Readers without a Muslim education who try to make their way unaided through
the Koran tend to find it, as I have, a little dry and forbidding. But
Qutb's commentaries are not at all like that. He quotes passages from the
chapters, or suras, of the Koran, and he pores over the quoted passages,
observing the prosodic qualities of the text, the rhythm, tone and
musicality of the words, sometimes the images. The suras lead him to discuss
dietary regulations, the proper direction to pray, the rules of divorce, the
question of when a man may propose marriage to a widow (four months and 10
days after the death of her husband, unless she is pregnant, in which case
after delivery), the rules concerning a Muslim man who wishes to marry a
Christian or a Jew (very complicated), the obligations of charity, the
punishment for crimes and for breaking your word, the prohibition on liquor
and intoxicants, the proper clothing to wear, the rules on usury,
moneylending and a thousand other themes.

The Koran tells stories, and Qutb recounts some of these and remarks on
their wisdom and significance. His tone is always lucid and plain. Yet the
total effect of his writing is almost sensual in its measured pace. The very
title ''In the Shade of the Qur'an'' conveys a vivid desert image, as if the
Koran were a leafy palm tree, and we have only to open Qutb's pages to
escape the hot sun and refresh ourselves in the shade. As he makes his way
through the suras and proposes his other commentaries, he slowly constructs
an enormous theological criticism of modern life, and not just in Egypt.
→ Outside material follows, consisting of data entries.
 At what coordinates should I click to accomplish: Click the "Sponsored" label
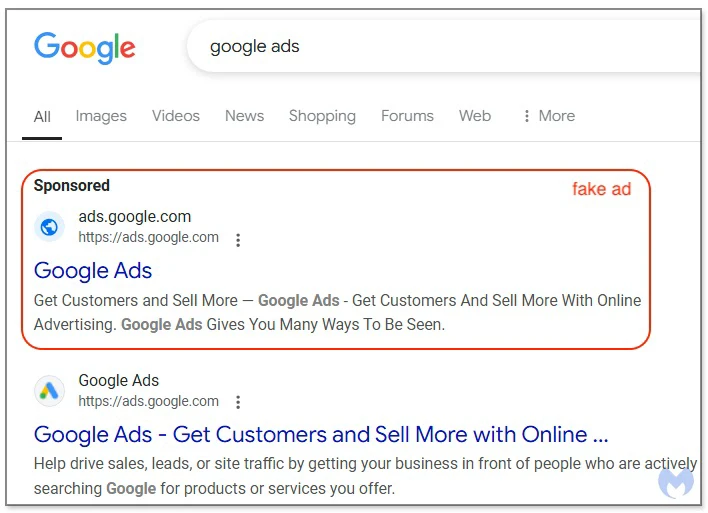(71, 185)
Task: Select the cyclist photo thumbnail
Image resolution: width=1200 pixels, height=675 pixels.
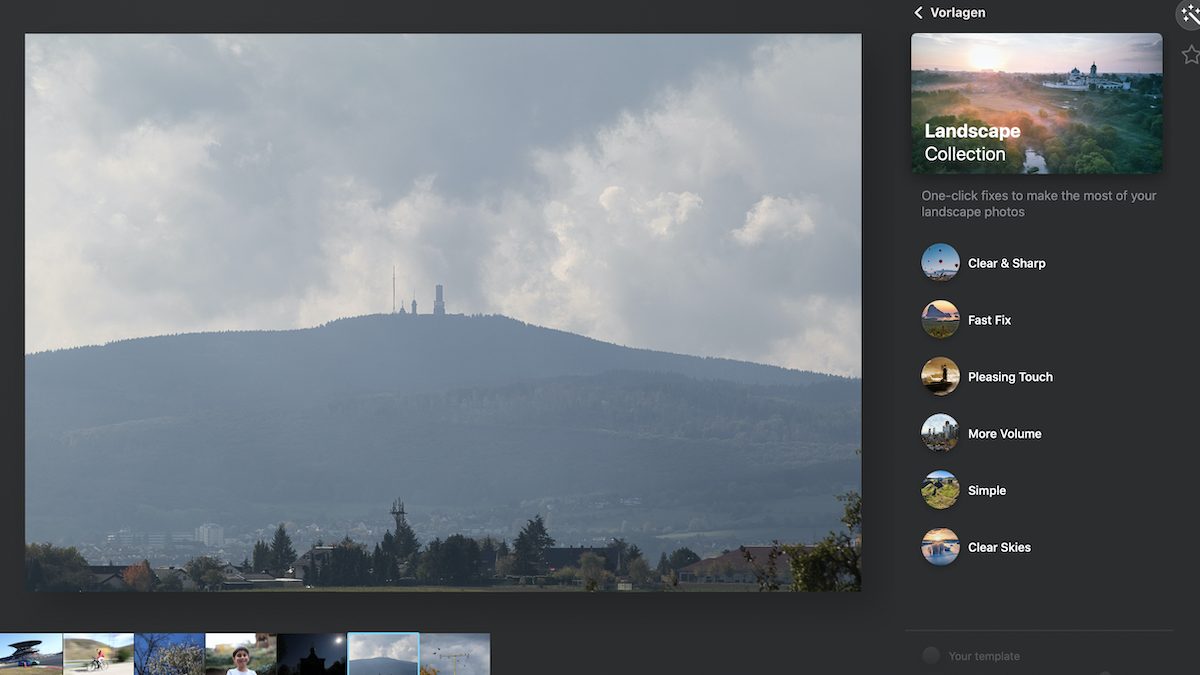Action: tap(98, 654)
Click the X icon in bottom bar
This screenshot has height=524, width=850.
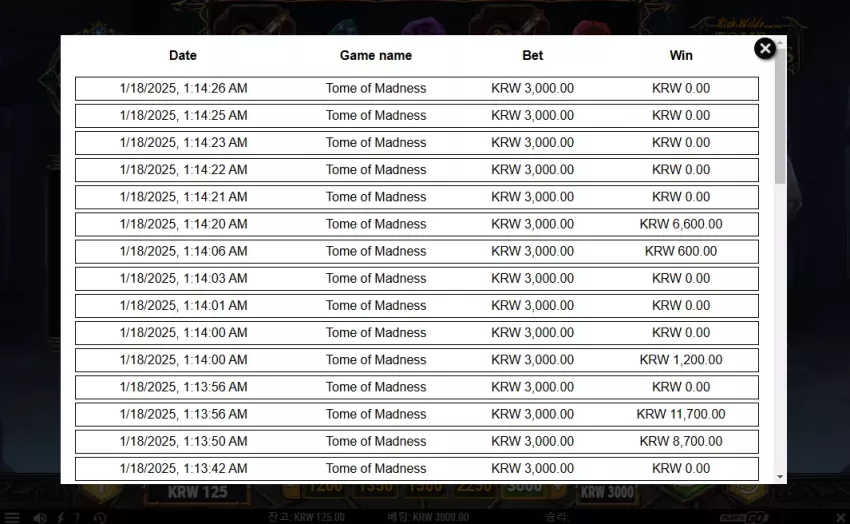(x=840, y=517)
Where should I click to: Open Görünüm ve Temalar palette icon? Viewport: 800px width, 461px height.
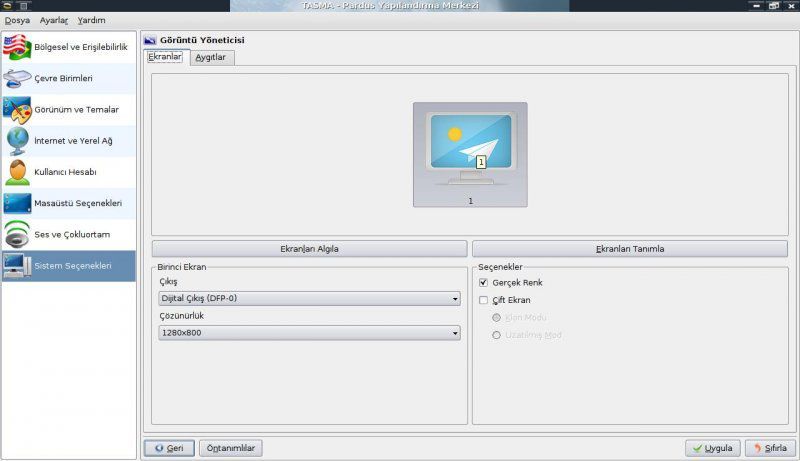17,110
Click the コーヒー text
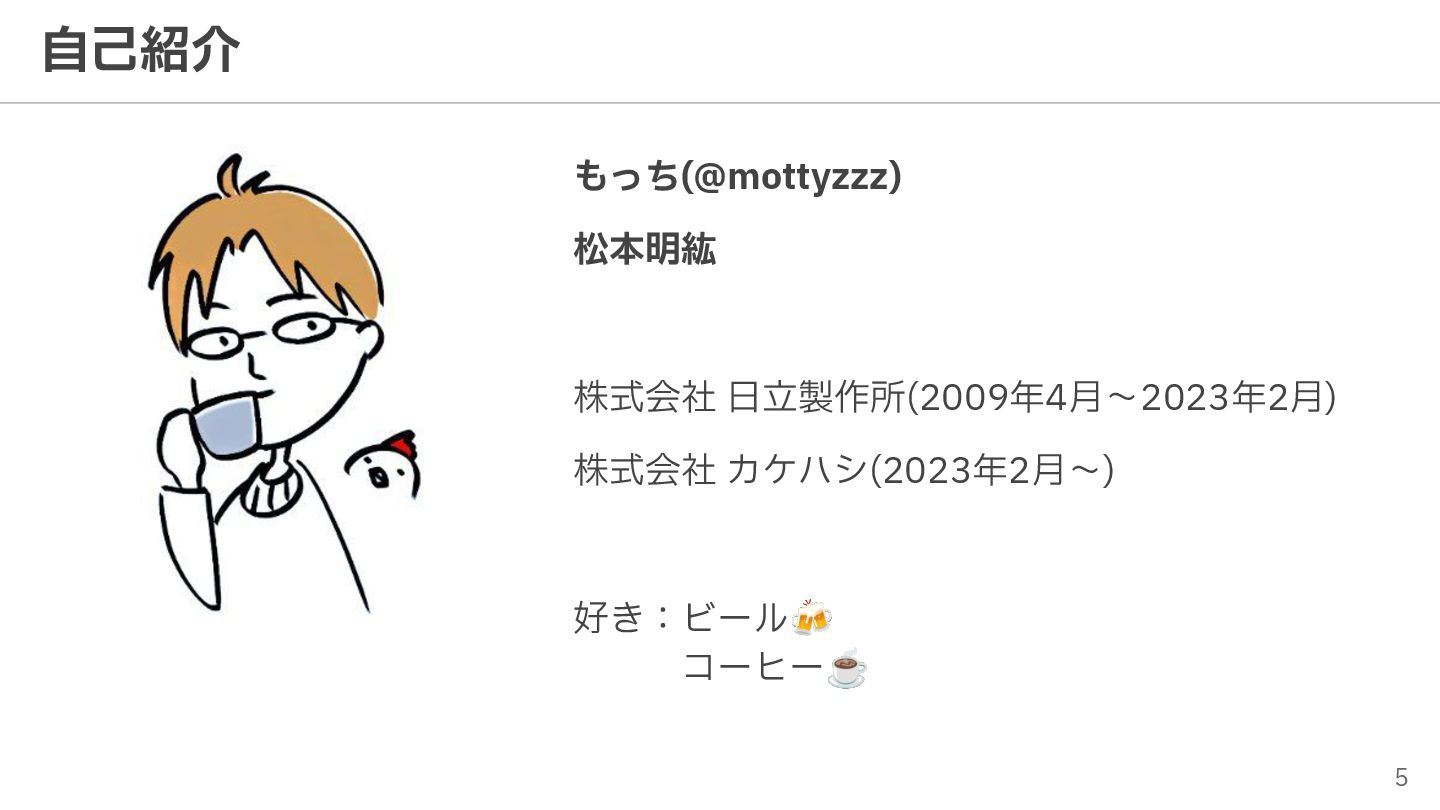Screen dimensions: 1440x810 [753, 667]
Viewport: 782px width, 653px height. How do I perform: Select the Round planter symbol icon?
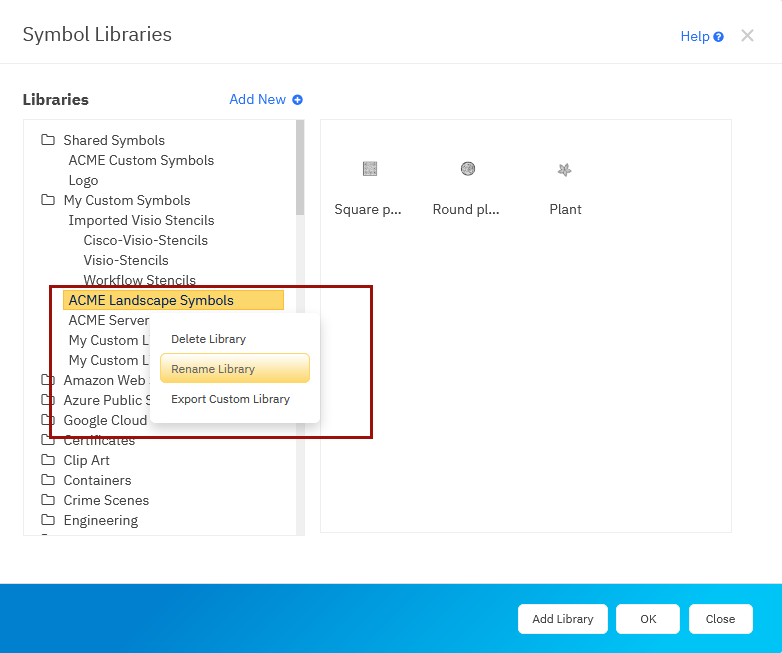[x=467, y=169]
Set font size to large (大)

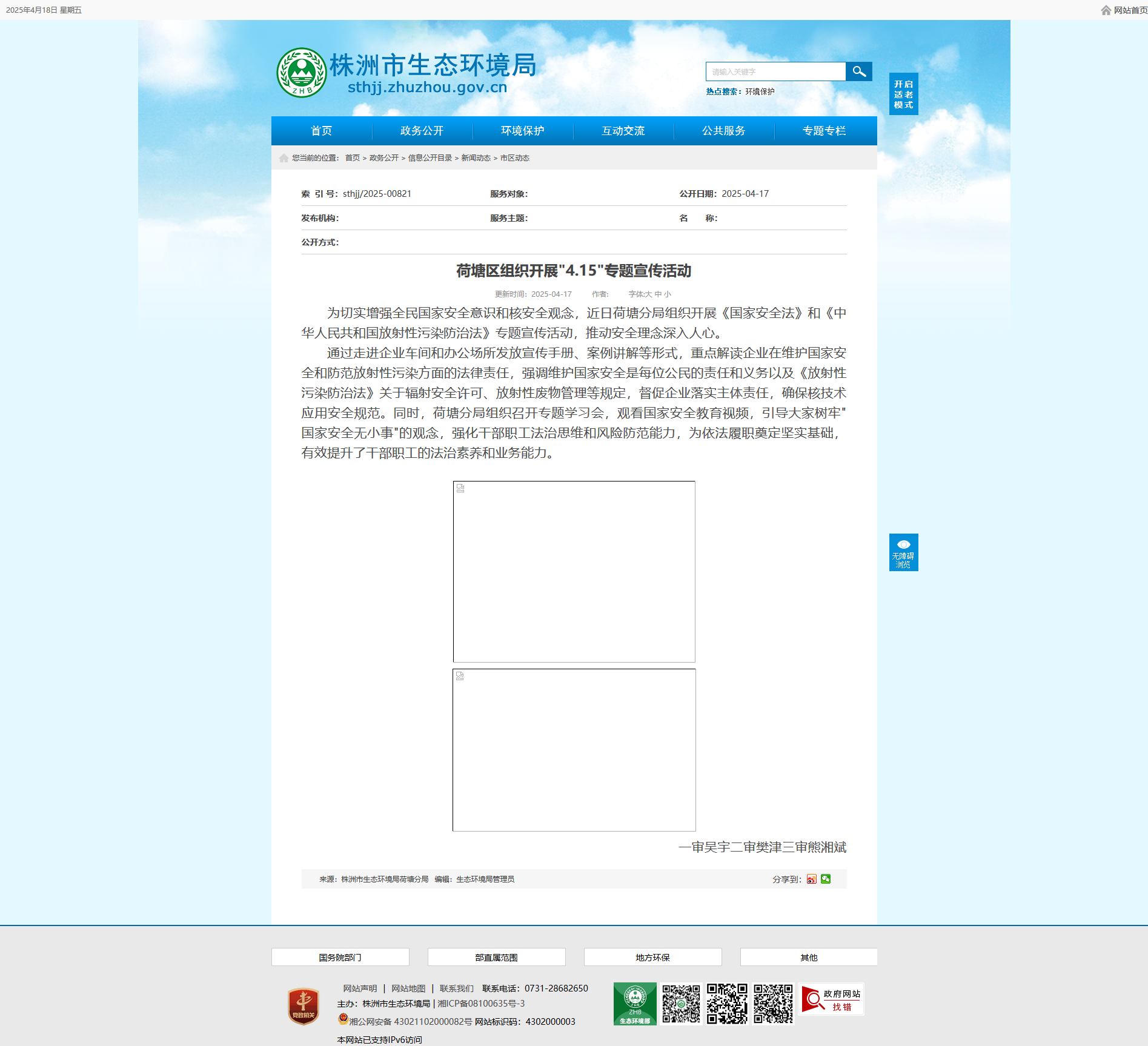tap(649, 294)
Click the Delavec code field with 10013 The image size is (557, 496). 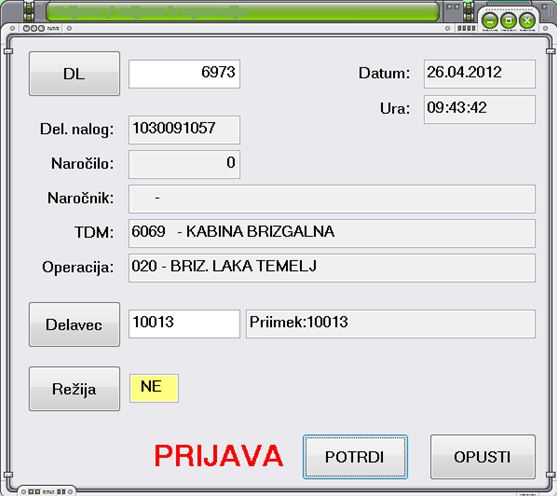[x=184, y=324]
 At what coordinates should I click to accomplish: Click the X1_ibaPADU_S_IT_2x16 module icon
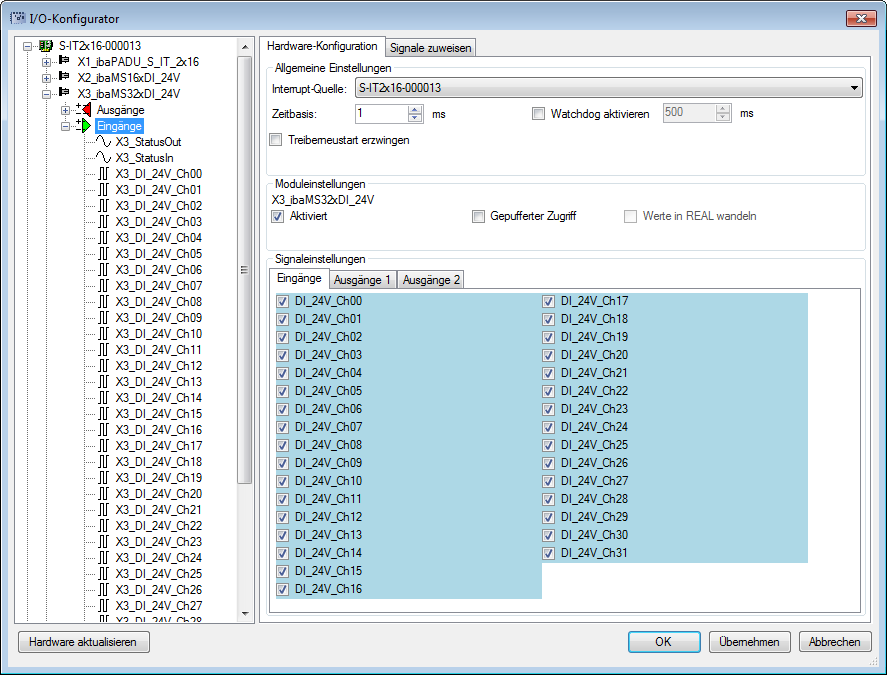pos(65,62)
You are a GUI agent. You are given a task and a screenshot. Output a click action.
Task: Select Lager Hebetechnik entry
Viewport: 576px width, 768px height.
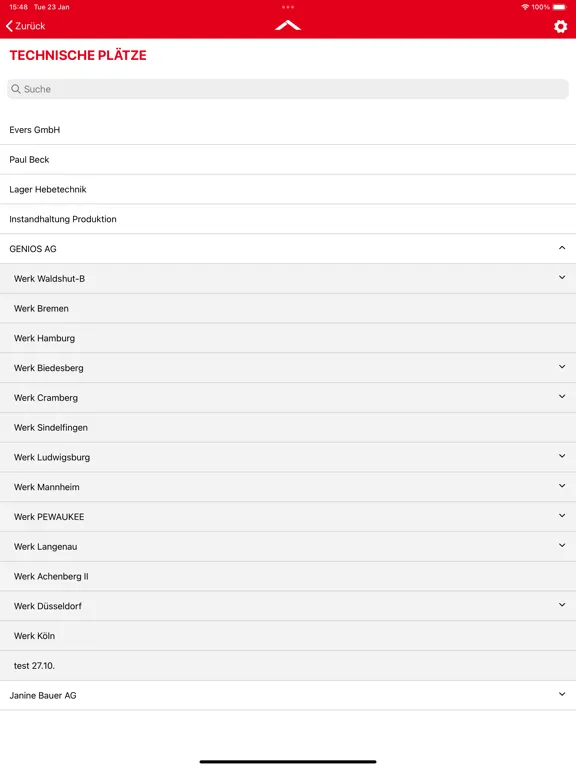pos(288,190)
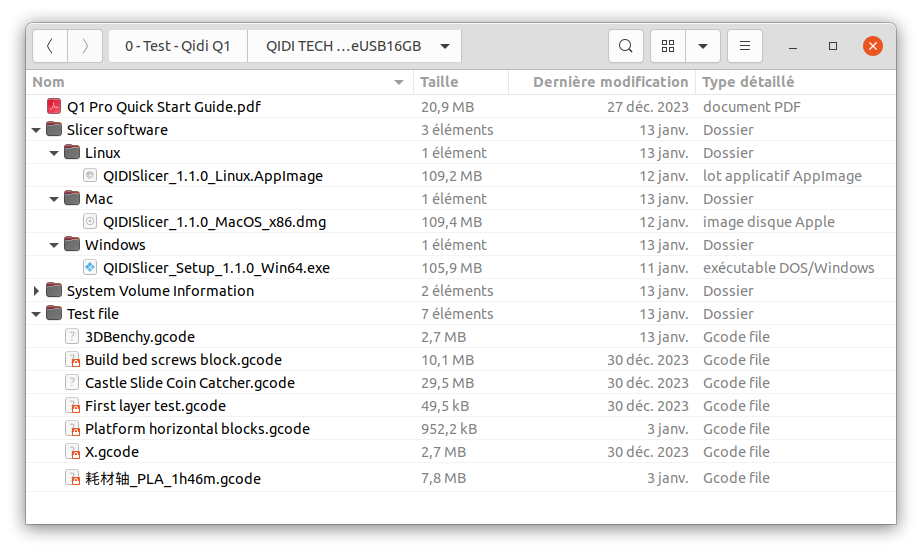Go back with the left arrow
The image size is (922, 553).
point(50,46)
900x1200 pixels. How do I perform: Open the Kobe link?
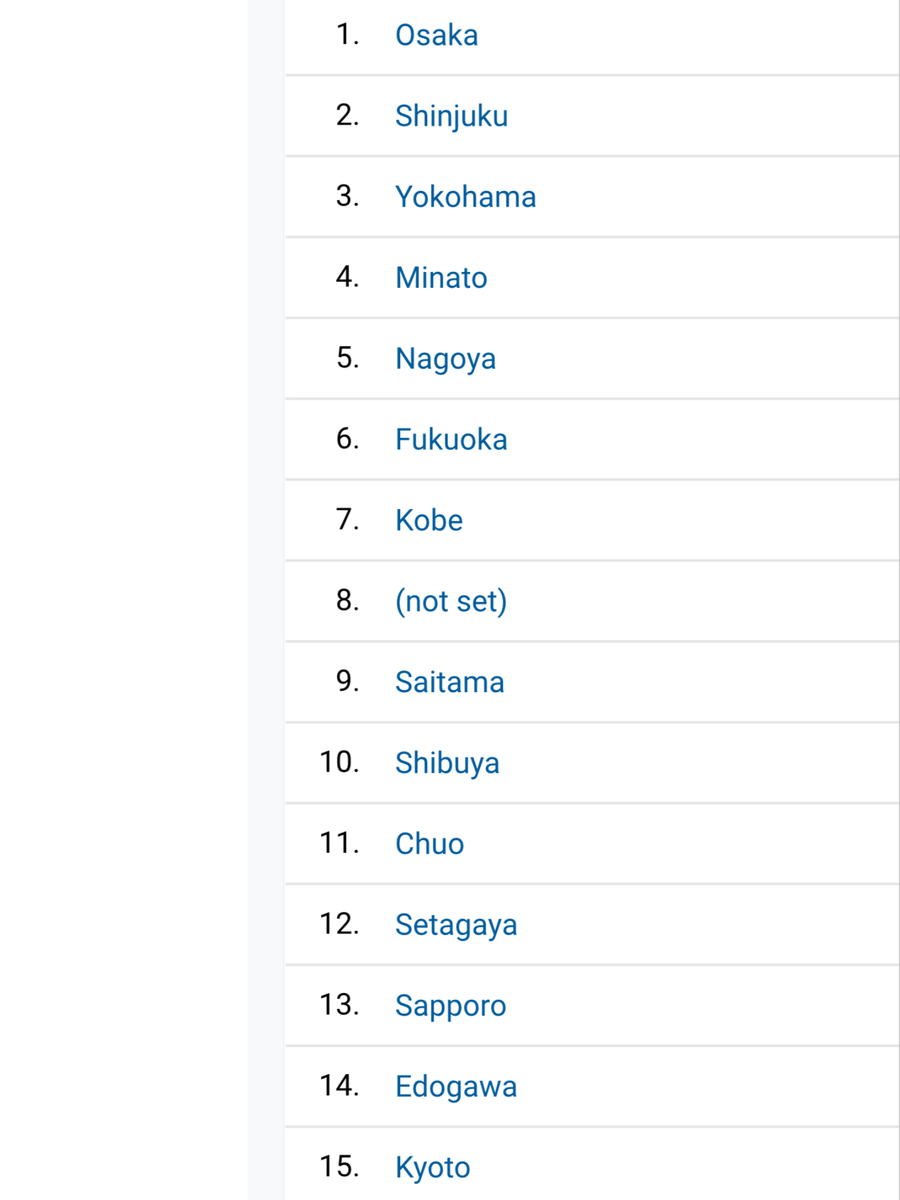click(x=429, y=521)
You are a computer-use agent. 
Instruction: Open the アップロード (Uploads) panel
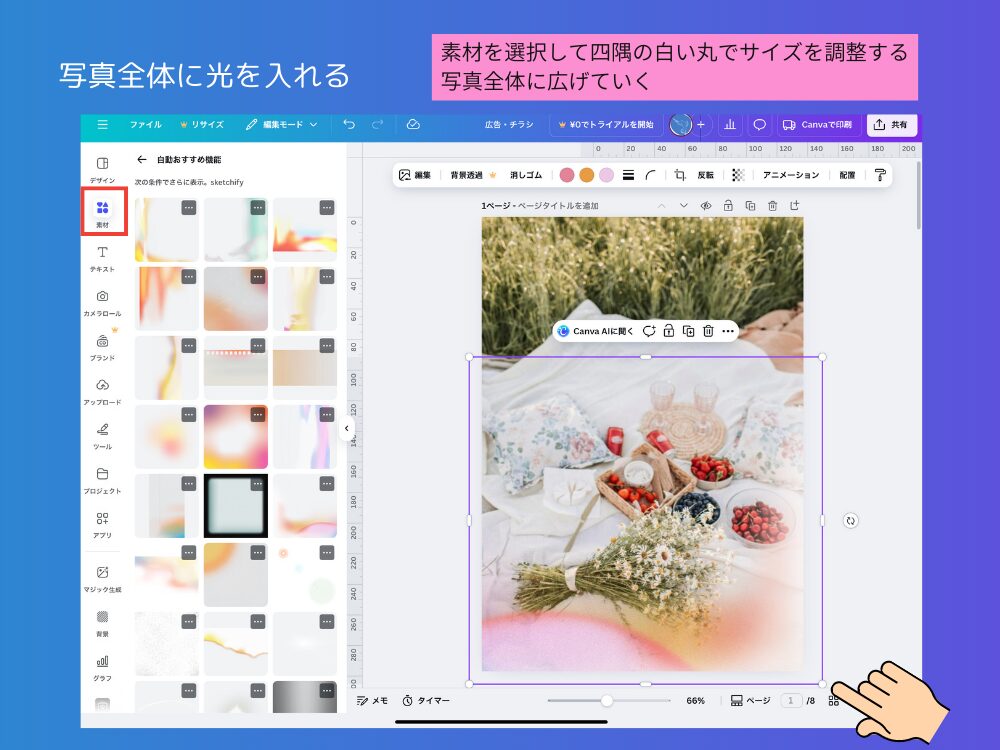[x=101, y=390]
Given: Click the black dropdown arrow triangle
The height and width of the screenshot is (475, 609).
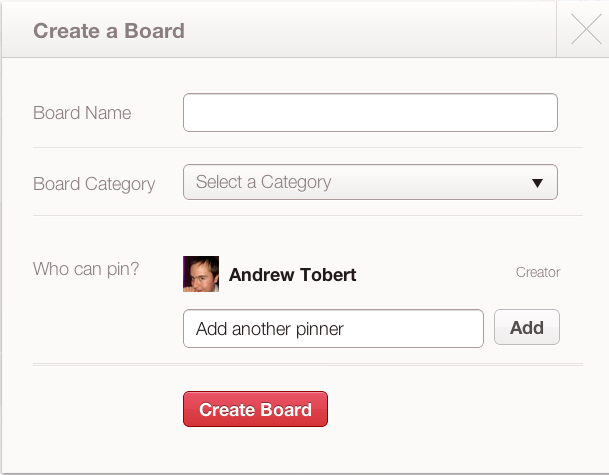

III. Qutb wrote that, all over the world, humans had reached a moment of
unbearable crisis. The human race had lost touch with human nature. Man's
inspiration, intelligence and morality were degenerating. Sexual relations
were deteriorating ''to a level lower than the beasts.'' Man was miserable,
anxious and skeptical, sinking into idiocy, insanity and crime. People were
turning, in their unhappiness, to drugs, alcohol and existentialism. Qutb
admired economic productivity and scientific knowledge. But he did not think
that wealth and science were rescuing the human race. He figured that, on
the contrary, the richest countries were the unhappiest of all. And what was
the cause of this unhappiness -- this wretched split between man's truest
nature and modern life?

A great many cultural critics in Europe and America asked this question in
the middle years of the 20th century, and a great many of them, following
Nietzsche and other philosophers, pointed to the origins of Western
civilization in ancient Greece, where man was said to have made his fatal
error. This error was philosophical. It consisted of placing an arrogant and
deluded faith in the power of human reason -- an arrogant faith that, after
many centuries, had created in modern times a tyranny of technology over
life.

Qutb shared that analysis, somewhat. Only instead of locating the error in
ancient Greece, he located it in ancient Jerusalem. In the Muslim fashion,
Qutb looked on the teachings of Judaism as being divinely revealed by God to
Moses and the other prophets. Judaism instructed man to worship one God and
to forswear all others. Judaism instructed man on how to behave in every sph
ere of life -- how to live a worldly existence that was also a life at one
with God. This could be done by obeying a system of divinely mandated laws,
the code of Moses. In Qutb's view, however, Judaism withered into what he
called ''a system of rigid and lifeless ritual.''

God sent another prophet, though. That prophet, in Qutb's Muslim way of
thinking, was Jesus, who proposed a few useful reforms -- lifting some
no-longer necessary restrictions in the Jewish dietary code, for example --
and also an admirable new spirituality. But something terrible occurred. The
relation between Jesus' followers and the Jews took, in Qutb's view, ''a
deplorable course.'' Jesus' followers squabbled with the old-line Jews, and
amid the mutual recriminations, Jesus' message ended up being diluted and
even perverted. Jesus' disciples and followers were persecuted, which meant
that, in their sufferings, the disciples were never able to provide an
adequate or systematic exposition of Jesus' message.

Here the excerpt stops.